Y dicho esto, dio media vuelta y penetró en la segunda habitación, mientras Pepe, plantado al pie de la reja, sentía que la rabia y la angustia le anudaban la voz en la garganta.

Pepe se alejó lentamente; tenía ganas de morder y de llorar. Lo que pretendía Dolores era imposible: que, al casarse, plantara en la del rey a la que tantas duquitas de muerte había pasado por él, a la que se había quitado la vida trabajando como una negra para hacerlo un hombre, a aquella pobretica vieja con el pelito más blanco que la nieve, que no vivía más que para mirarse en sus ojos, a su madre, en fin, a la que lo había parido y le había dado su sangre. No, aquello no podía ser; para hacer aquello se necesitaba tener corazón de hiena; antes de hacer aquello se arrancaría él de las entrañas el cariño a Lola y no volvería a verla... Pero ¿y si Antonio el Lamparones, que estaba por ella que bebía los vientos, se aprovechaba de la ocasión, y Lola, rabiosa, aunque no fuera más que por vengarse, lo admitía y se casaba con él?... ¡Dios de Dios! Su Lola del Lamparones; su Lola, aquella hembra tan bonita..., porque cuidado que era bonita Lola, y además que con razón pasaba por la más buena y más ocurrente del barrio... ¡Su Lola de otro!... ¡De otro!... ¡Ca!..., aquella mujer no podía ser más que suya, y sí el Lamparones se metía en su terreno ya se cuidaría él de que su cachicuerna lo colocara en la más cómoda de las posturas...

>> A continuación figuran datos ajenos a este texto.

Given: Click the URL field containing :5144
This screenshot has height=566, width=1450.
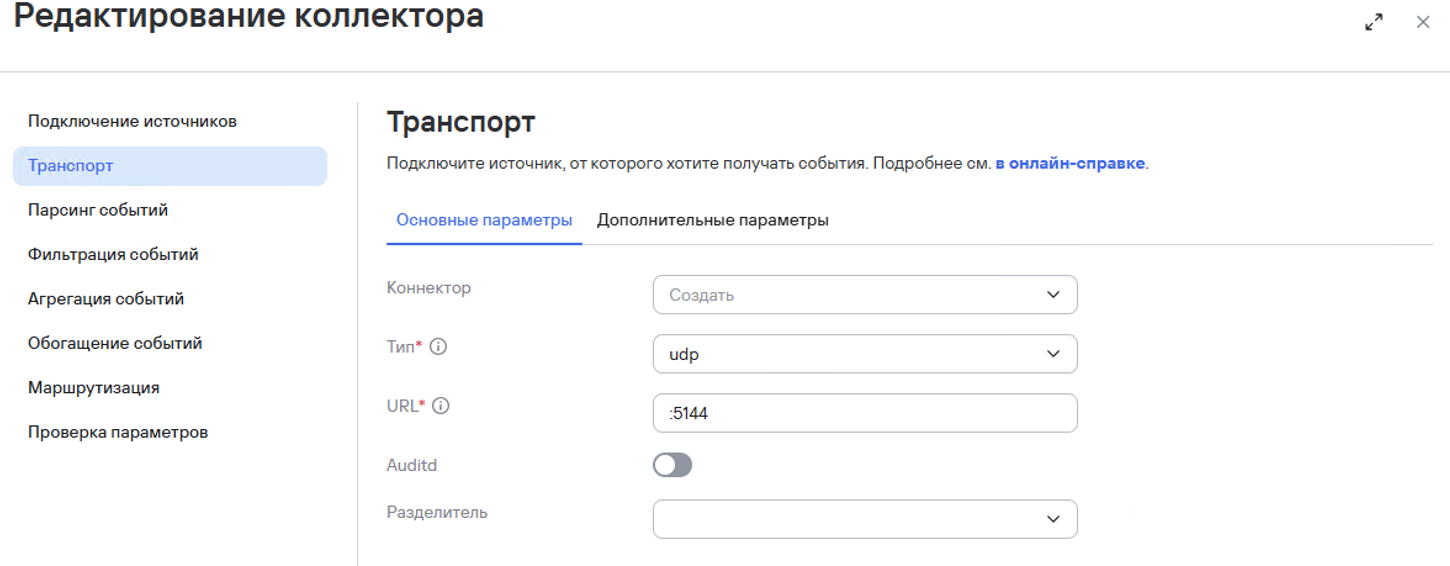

Pero si hacía esto, ¿qué conseguía? Proteger a cuatro pitejos y que a él lo pusieran a la sombra algunos años, y que su madre tuviera que morirse de hambre y de pena..., y que Dolores a los tres meses no se acordara ni del muerto ni del encerrado, y se casaría con otro y... No; aquello era una barbaridad.... aquello era una barbaridad, y otra barbaridad pensar en abandonar a su vieja, y el delirio pensar en abandonar a Dolores.

Cuando llegó a su casa iba febril, nervioso, desesperado, y cuando su madre, sentándose frente a él, después de haberlo besado con maternal ahínco, hubo de preguntarle la causa de su malestar, encogióse de hombros y exclamó bruscamente:

-¡Na, no tengo na, madre, na tengo, no tengo naíta!

La señora Rosario lo contempló con profunda expresión de cariño y díjole sonriendo tristemente:

-A mí no me engañas tú, prenda mía; yo sé lo que a ti te pasa. No lo he de saber, si ca veinte y cuatro horas le da dos cuartos al pregonero tu Lola y lo que ella quiere lo saben ya jasta en el Callao de Lima.

-Es que también usté le tiée manía a Lola, es que usté tampoco la puée ver ni en pintura.

-¿Yo? ¿Por qué, hijo? No; yo la quiero, hasta que tú la quieras pa que la quiera yo y eso que no la debía querer, ¡porque eso de querer a la que me quiere quitar tu cariño, que es ya lo único que me quea en este mundo...!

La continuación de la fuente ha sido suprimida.